- **TO BE DONE**
Copy out the records from the line containing "You are a computer-use" through the end of the records, inclusive, with the requests and without the pictures. Shift every coordinate in the answers by adding -43 to it.

- **Saved data entries**
**********
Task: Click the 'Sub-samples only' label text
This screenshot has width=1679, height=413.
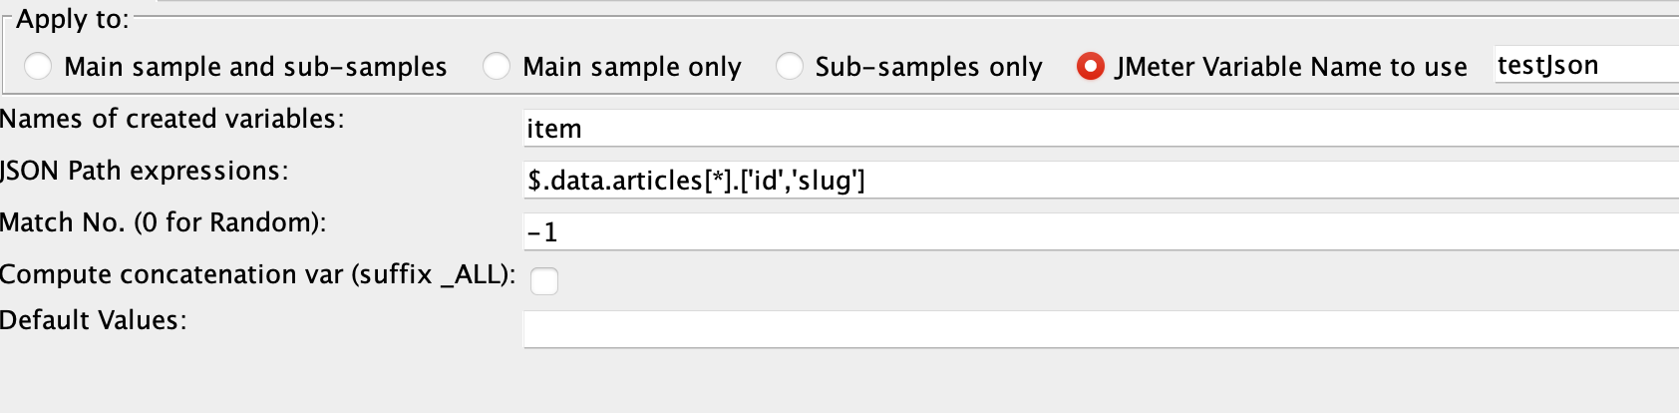Action: 928,67
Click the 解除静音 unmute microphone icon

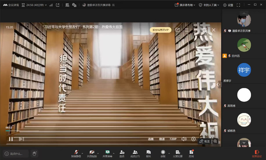pos(76,152)
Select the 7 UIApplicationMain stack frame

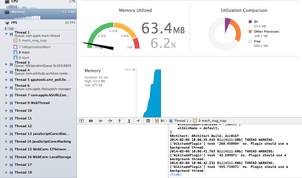[35, 47]
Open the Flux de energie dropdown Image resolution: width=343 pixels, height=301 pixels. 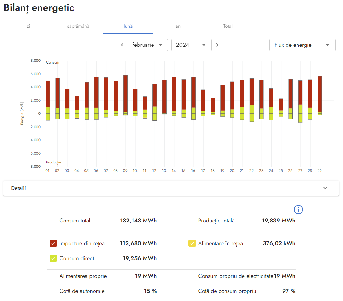tap(302, 45)
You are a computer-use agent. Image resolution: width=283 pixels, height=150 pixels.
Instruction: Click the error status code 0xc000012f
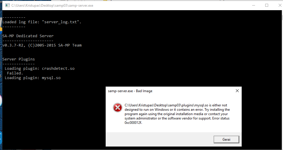coord(133,123)
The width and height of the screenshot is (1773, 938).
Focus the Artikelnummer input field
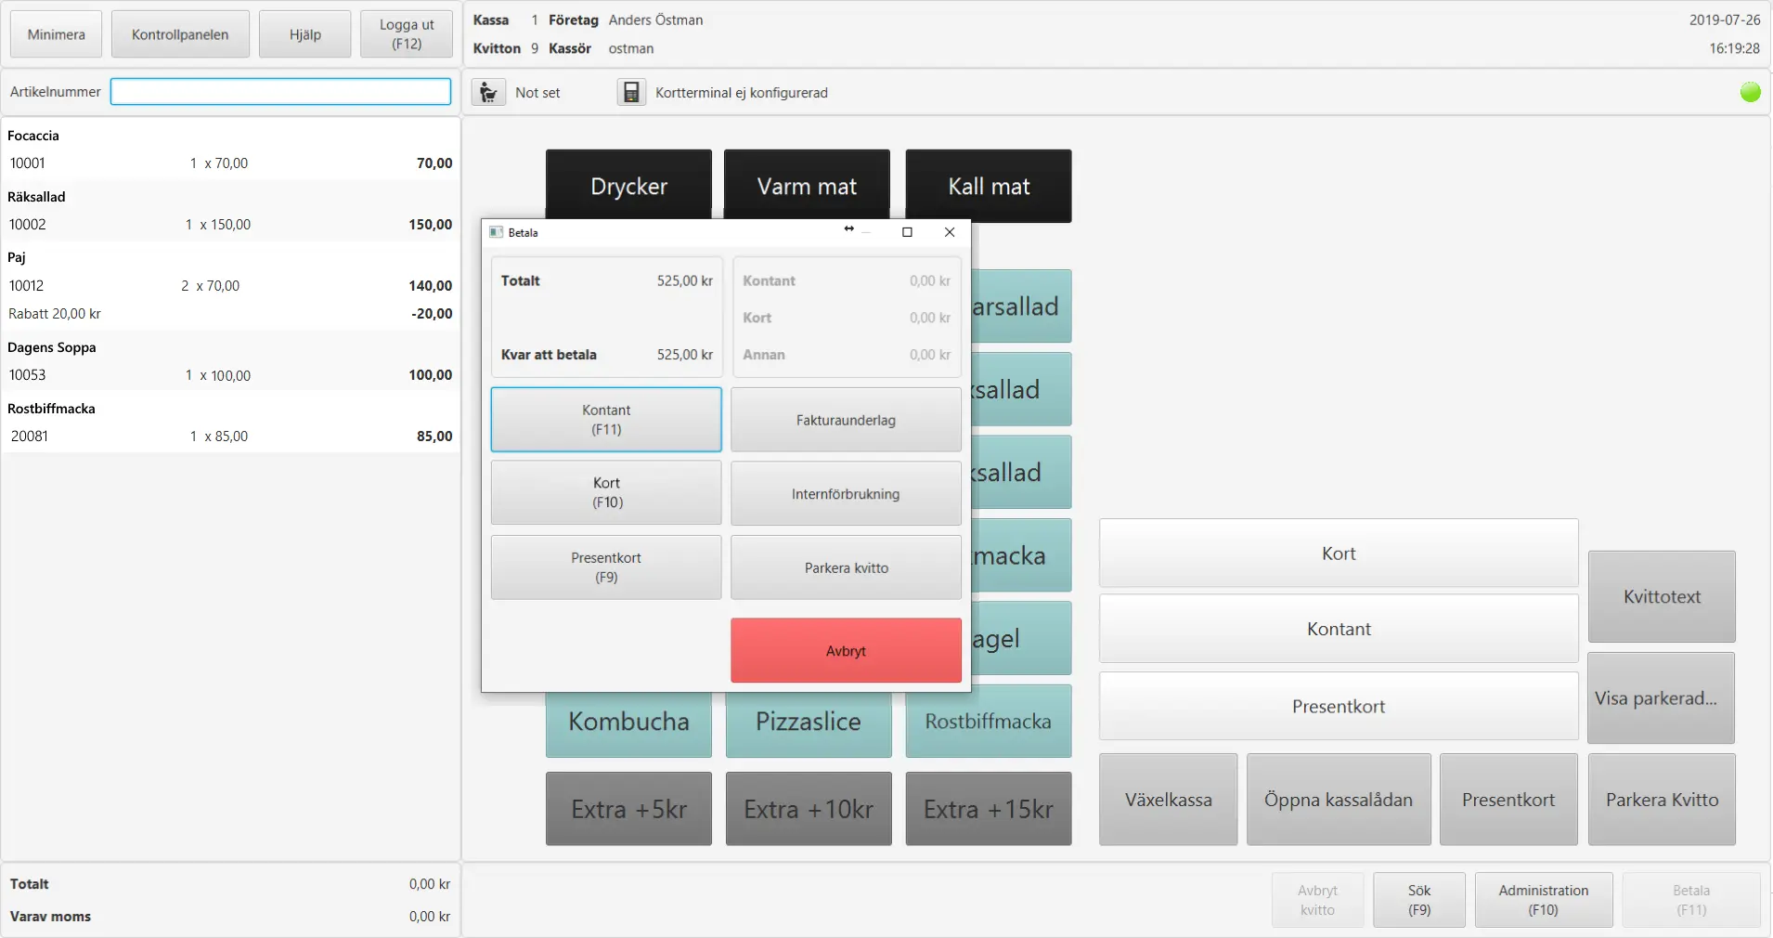tap(280, 92)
**********
- **FULL OUTPUT**
You are a computer-use agent. Image resolution: width=283 pixels, height=150 pixels.
Instruction: Click the error status code 0xc000012f
coord(90,80)
The width and height of the screenshot is (1773, 938).
Focus the Artikelnummer input field
tap(237, 49)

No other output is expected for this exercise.